Moving people in the right direction

December 18, 2017

Trailblazers like Josh Bashow, Manager, Allied Health, Foothills Medical Centre, assist patients and visitors in navigating the 16 buildings spread across the site’s 84 acres.

Foothills Trailblazers help patients navigate the 16 buildings and 84 acres of the sprawling hospital site

Story by Blain Fairbairn | Photo by Quentin Collier

CALGARY — Foothills Medical Centre (FMC) covers 84 sprawling acres. When getting to appointments, work and meetings on time here becomes a challenge, the Foothills Trailblazers step up to help.

 This genial group of staff, physicians or volunteers have explored — and know their site well — so they can give swift assist to patients and visitors en route to their destination.

 “The implications of getting people where they need to go on time is about more than just convenience,” says Magda Mouneimne, Quality Lead, FMC Tertiary Neurorehabilitation Program and Trailblazer Committee member. “It’s also about patient safety, quality of care and efficiency.

 “From a quality improvement perspective, there’s a lot of waste when people miss their appointment and don’t show up at clinics because they’re lost. It ends up impacting wait times and it could result in a health risk to the patient. If we can support the clinics in helping patients arrive on-time — that’s a huge win.”

 Last year the Patient and Family Centred Care (PFCC) committee identified wayfinding at FMC as an area for improvement. At the same time, site leadership collaborated with a cross-section of stakeholders on a wayfinding program dubbed the Foothills Trail. The goal of that program was to create enhanced wayfinding signage and a single pedestrian pathway to connect all corners of the site.
 
 When the committee group heard about the Foothills Trail program, they built upon the initiative’s branding and stakeholder engagement findings to develop a Trailblazer passport.

To become a Foothills Trailblazer, staff, physicians and volunteers must successfully find their way to each of the 25 hospital locations named in the passport. These locations were strategically chosen based upon patient and visitor demand.

 Once participants have visited all the required locations, they received a distinctive Trailblazer button that invites lost patients, visitors and staff to ask them for directions.

 When the passport program ran for two weeks in late September and October, 250 staff and volunteers participated. Subsequent measurement of the Trailblazer campaign and the hospital’s new wayfinding signage indicates big success.
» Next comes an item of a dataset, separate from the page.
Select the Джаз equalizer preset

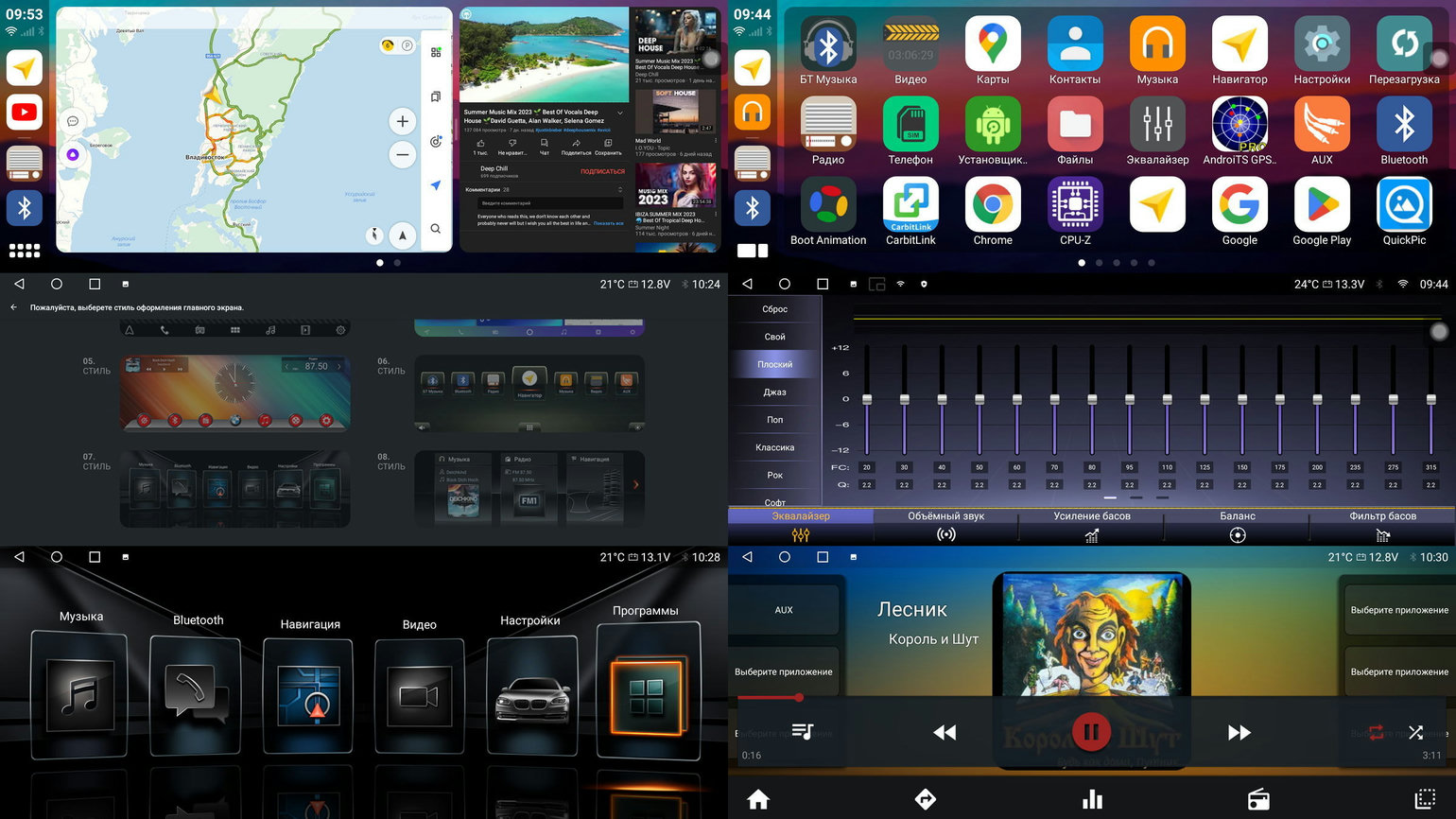pos(774,392)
In an online survey with 272 respondents, more than 90 per cent rated as “excellent” or “good” the quality of the new signage in helping patients and families find their destination. In a survey prior to the program, less than 30 per cent of staff described the ease of wayfinding at FMC as “good”. That figure more than doubled to 77 per cent after installation of the new signs.

Mouneimne says her feedback from Trailblazers has been positive — and she’s hopeful future initiatives will be equally successful.

“Most people told us the passport was a fun, very important and overdue exercise,” she says. “Many people also said they learned something new by travelling throughout our site, discovering places that they didn’t know existed or had ever visited before.”